‘Nel’ Jayaraman was a crusader who revived more than 170 landraces of rice until he died in 2018. However, a significant annual event that Jayaraman started 15 years ago is still on, thanks to his nephew S Rajiv.
It was a turning point in the history of rice landraces in Tamil Nadu when Jayaraman started distributing the revived native paddy seeds to the farmers by organising the Nel Thiruvizha (paddy seed festival) in his native village Adhirengam (in Tiruvarur) in 2006. He conducted the seed festival every year until he died in 2018. Following in Jayaraman’s footsteps, his nephew Rajiv has been conducting the annual seed festival since his uncle’s death. And this year’s seed festival will be held in Thiruthuraipoondi in Tiruvarur on August 5.
With preparation underway in full swing, Rajiv says all COVID precautions have been taken to conduct the seed festival smoothly. “I have been conducting the annual seed festival which my uncle (Jayaraman) started in 2006, since his death. Normally, the festival would be held in Adhirengam, but to conduct it in a safe way, we have booked a hall in Thiruthuraipoondi this time,” says Rajiv, a cost accountant by profession.
If it was his association with organic guru Nammalvar which resulted in the native seed collection drive for Jayaraman, it was Jayaraman himself who became the source of energy for his nephew to continue his uncle’s journey.
“I grew up watching my uncle (Jayaraman) collecting native seeds from the remote pockets of Tamil Nadu. He would travel a lot, skipping his meals. Even though I became an accountant, my heart was still in farming. I wanted to continue the journey that my uncle began,” says Rajiv.
The Nel Thiruvizha will begin at 8.30 am on Thursday with a procession on a bullock cart carrying a traditional basket with a mixture of more than 170 native paddy seeds in it. Once the procession reaches the venue at Thiruthuraipoondi, a provisional stall displaying the traditional paddy seeds will be opened. The stall will create awareness among farmers about the rare, but once popular native paddy seeds such as Kattuyanam, Thulasi Vasanai Seeraka Samba, Anaikomban and Manjal Ponni. Photographs of Nammalvar and Nel Jayaraman will be unveiled as part of the festival.
It will be followed by an award distribution ceremony in which five farmers will be given the Nammalvar award and five will receive the Nel Jayaraman award. The farmers are chosen based on their experience in promoting native paddy seeds.
“Nel” (paddy) Jayaraman had revived more than 170 rice landraces as part of the Save our Rice (SoR) Campaign, a national movement aimed at conserving traditional varieties of paddy. At least 55 native paddy seeds from his collection have been handed over to the Indian Council of Agricultural Research to be preserved in a vault at the National Bureau of Plant Genetic Resources (NBPGR). Jayaraman won the Best Organic Farmer Award in 2012 and 2013 from the Agriculture Department of the Tamil Nadu government,” Rajiv says.

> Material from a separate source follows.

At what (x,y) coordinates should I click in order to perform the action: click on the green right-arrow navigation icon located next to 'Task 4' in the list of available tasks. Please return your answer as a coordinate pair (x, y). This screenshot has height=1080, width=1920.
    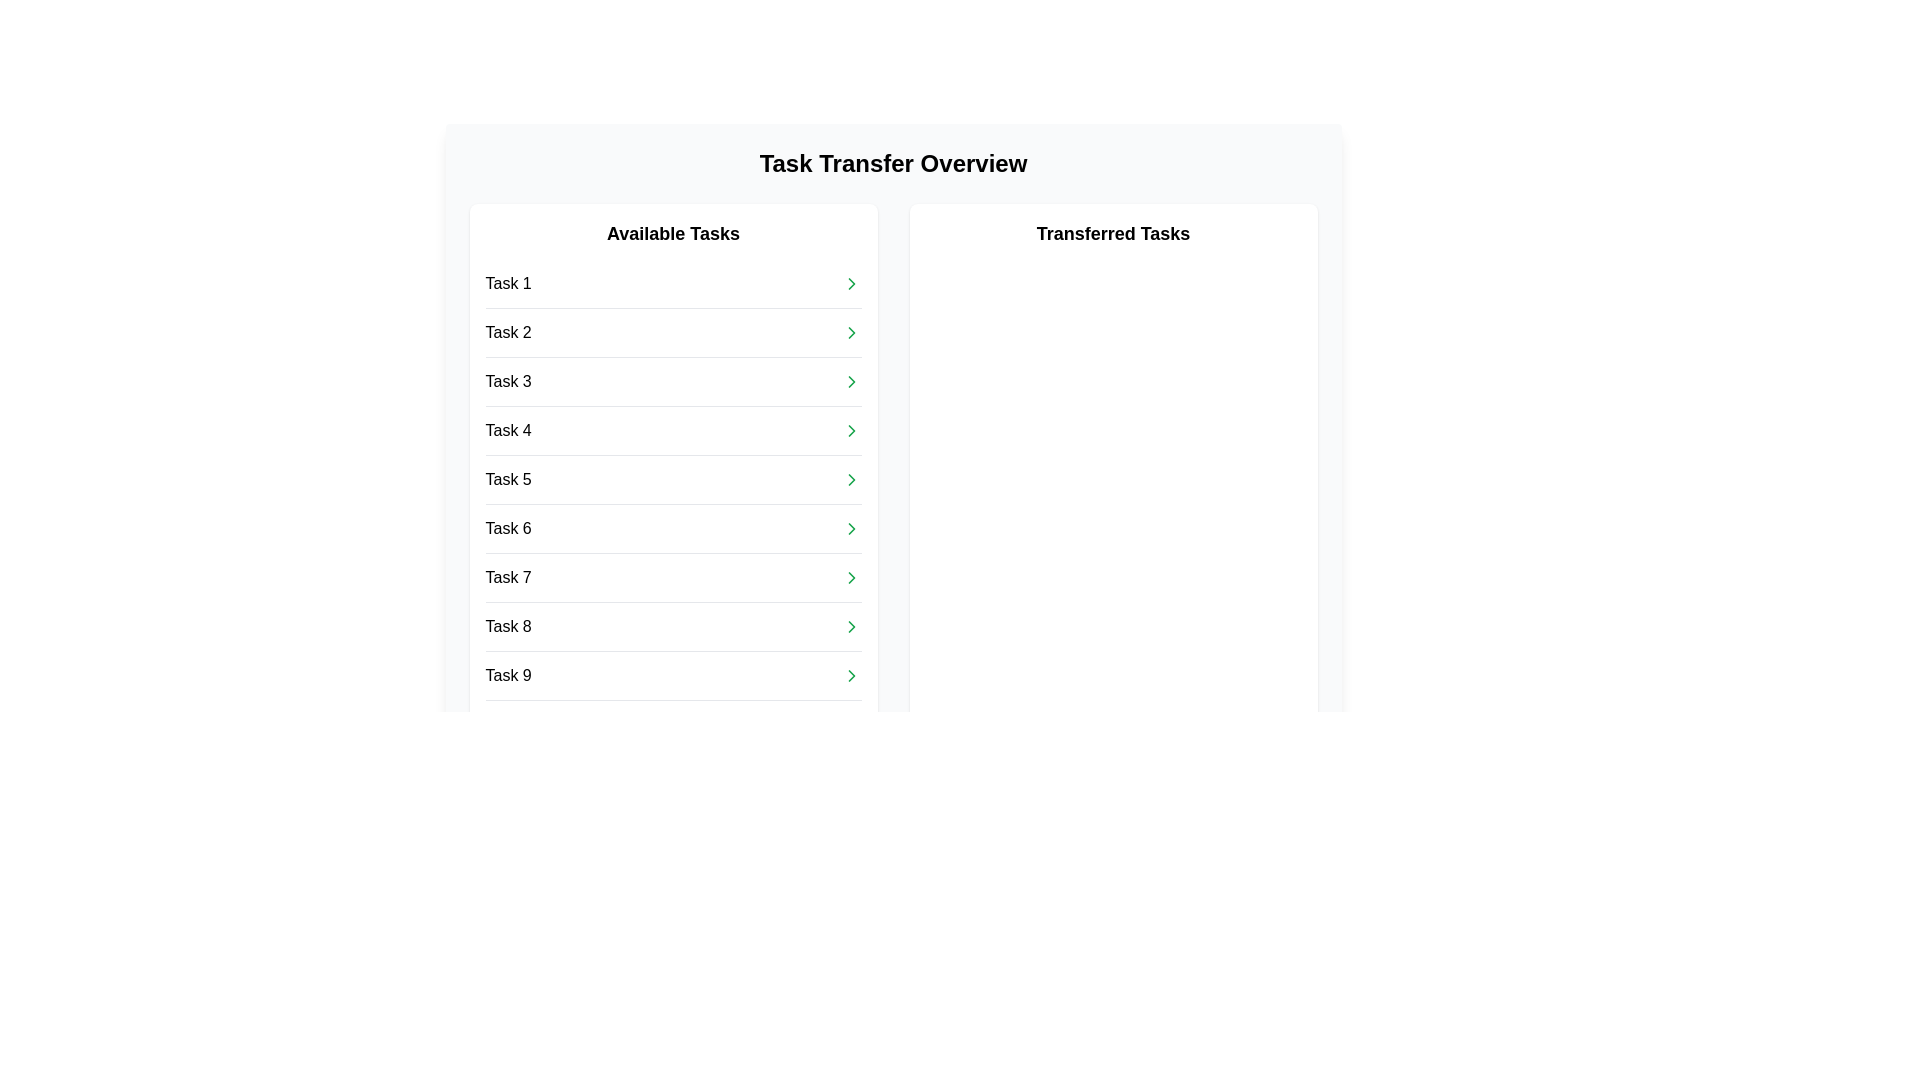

Rajiv says distribution of native paddy seeds to farmers is significant as many are ignorant about them. “We will distribute two kg of native paddy seeds (including Mappilaisamba, Thuyamalli, Garudan Samba) to at least 1,000 farmers. This is free, as we want to promote native paddy seeds,” says Rajiv, who has also added more than 10 native paddy seed centres across Tamil Nadu in addition to the ones opened by his uncle.
In 2020, Rajiv with the help of a group of traditional rice conservators had organised the annual seed festival in Adhirengam while taking due precautions against COVID-19.
The seed festival, however, is organised with the cooperation of many farmers across Tamil Nadu, and Rajiv doesn’t want to take the credit alone.
“It’s a festival of seeds which gives farmers an opportunity to know more about our native seeds. Many farmers and their organisations have helped us to organise this festival,” says Rajiv. Why are such festivals relevant today? “We had many varieties of landraces having resistance against climate, pests and other diseases. They grow from two feet to eight feet and take up to 65 to 200 days. It was after the introduction of hybrid varieties as part of the Green Revolution that we started losing our rice landraces. It’s high time we brought them back. I hope festivals like these will help us create awareness among farmers about our great native paddy seeds,” he adds.